■ **Tasks to perform**:
a) What short name does the text on the partial m-probit give the multivariate probit model with partial observability?
b) Rewrite the partial m-probit text from "The probability of observing" to "state the likelihood of the data.", switching "covariates" to "predictors".
c) Proceed with the text on the partial m-probit from the point where it stops.

■ **Text excerpt**:
++++++++++++++++++++

I refer to the model above as a multivariate probit model with partial observability or, for short, the partial m-probit. Multi- or $k$-variate probit models are usually employed to allow for correlated choices by estimating the correlation matrix from the data. Similar to the selection model for continuous outcomes popularized by Heckman (Reference Heckman1976), bivariate probit models as selection models, for instance, allow for correlated error terms across a sample selection and a structural equation with binary outcomes (Dubin and Rivers, Reference Dubin and Rivers1989). The problem addressed by the partial m-probit is not one of correlated (sequential) choices but of the nonobservability of the simultaneous choices.

1.2 Likelihood and prior density

The probability of observing a decision is the sum over the probabilities of the vote profiles that could have realized it. The probability of each of these vote profiles is the product over the individual choice probabilities, which are—as in a probit model—a linear function of covariates and parameters. The product over all decision probabilities yields the likelihood of the data. Next, I define the probability of one vote profile and the sets of hypothetical vote profiles that can realize a particular decision outcome. Using these two definitions, I state the likelihood of the data.

++++++++++++++++++++

■ **Supplied material**:
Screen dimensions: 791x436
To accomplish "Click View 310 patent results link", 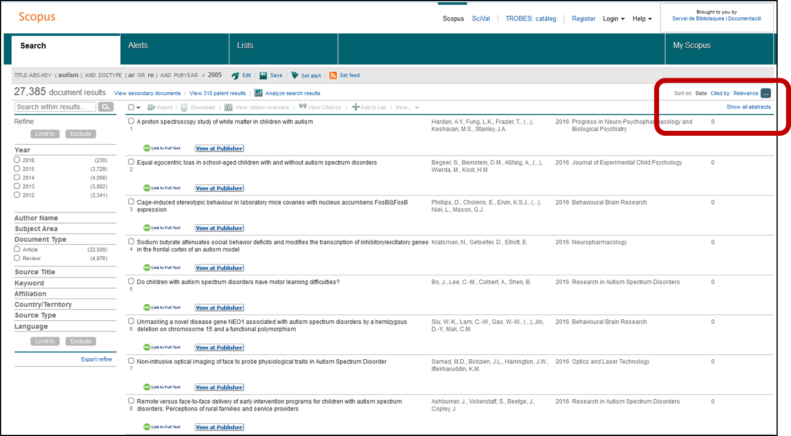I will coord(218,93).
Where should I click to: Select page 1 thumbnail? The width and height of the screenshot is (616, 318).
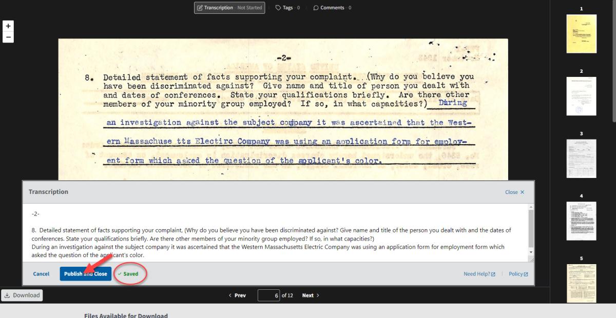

++++++++++++++++++++

■ **Answer set**:
a) The partial m-probit.

b)
The probability of observing a decision is the sum over the probabilities of the vote profiles that could have realized it. The probability of each of these vote profiles is the product over the individual choice probabilities, which are—as in a probit model—a linear function of predictors and parameters. The product over all decision probabilities yields the likelihood of the data. Next, I define the probability of one vote profile and the sets of hypothetical vote profiles that can realize a particular decision outcome. Using these two definitions, I state the likelihood of the data.

c)
Using the assumption of independent choice making, the probability of observing a vote profile ${\bf y}_j$ is the product over the individual choice probabilities for proposal $j$ or, equivalently, integrating over the latent utility in each dimension on the interval that corresponds to the observed vote choice. Formally, this

(2)$$\eqalign{ f( {\bf y}_{\,j},\; {\bf X}_{\,j}\vert {\boldsymbol \beta}) & = \int_{\,p_{1j}} \ldots \int_{\,p_{Mj}} {\boldsymbol \phi}( {\bf y}_{\,j}^{\ast } \vert {\bf X}_{\,j} {\bi\beta}) d {\bf y}_{\,j}^{\ast } \cr & = {\boldsymbol \Phi}_{{\cal P}( {\bf y}_j) }( {\bf X}_j{\boldsymbol \beta}) ,\; }$$

where ${\boldsymbol \phi }( .)$ is the $M$-dimensional multivariate normal density and $p_{ij}$ is the interval that corresponds to the vote choice $y_{ij}$ in the profile ${\bf y}_j$, that is, $p_{ij} = [ 0,\; \infty )$ if $y_{ij} = 1$ and $p_{ij} = ( -\infty ,\; 0)$ if $y_{ij} = 0$. To write this more compactly, I define ${\cal P}( {\bf y}_j)$ as the function that generates all $p_{1j},\; \ldots ,\; p_{Mj}$ given ${\bf y}_j$ and let ${\boldsymbol \Phi }_{{\cal P}( {\bf y}_j) }({\cdot})$ be the implied distribution function.

Let $\tilde {{\bf y}}$ be a hypothetical vote profile and let $V( 1)$ be the set of all hypothetical vote profiles for which $\sum _i \tilde {y}_i \geq {\cal R}$ holds. In other words, this set contains all vote profiles that realize an adoption outcome ($b_j = 1$). Let $V( 0)$ be the complement set. Both sets are always finite but potentially large. For example, in the case of the UN Security Council, $V( 1)$ is of size 848 and $V( 0)$ of size 31,920.Footnote ⁶

Using these two definitions, I can write the probability for $b_j = 1$ (and its complement) as the sum over the probabilities for all hypothetical vote profiles that can realize $b_j = 1$ ($b_j = 0$) and, after additionally relying on the conditional independence assumption across proposals, the likelihood is obtained by taking the product over all decisions. Formally, this is

(3)$$\eqalign{ {\cal L}( {\boldsymbol \beta}\vert {\bf X},\; {\bf b}) & = \prod_j \sum_{\tilde{{\bf y}} \in V( b_j) } \bigg[ {\bi\Phi}_{{\cal P}( \tilde{{\bf y}}) }( {\bf X}_j{\bi\beta}) \bigg] . }$$

Bayesian inference complements the likelihood with a prior density for the parameters (the coefficients). I follow convention and assume that they are jointly normal with a prior mean ${\bf b}_0$ and a diagonal covariance matrix ${\bf B}_0$. The posterior density is proportional to the product of the likelihood function in Equation 3 and to the prior density.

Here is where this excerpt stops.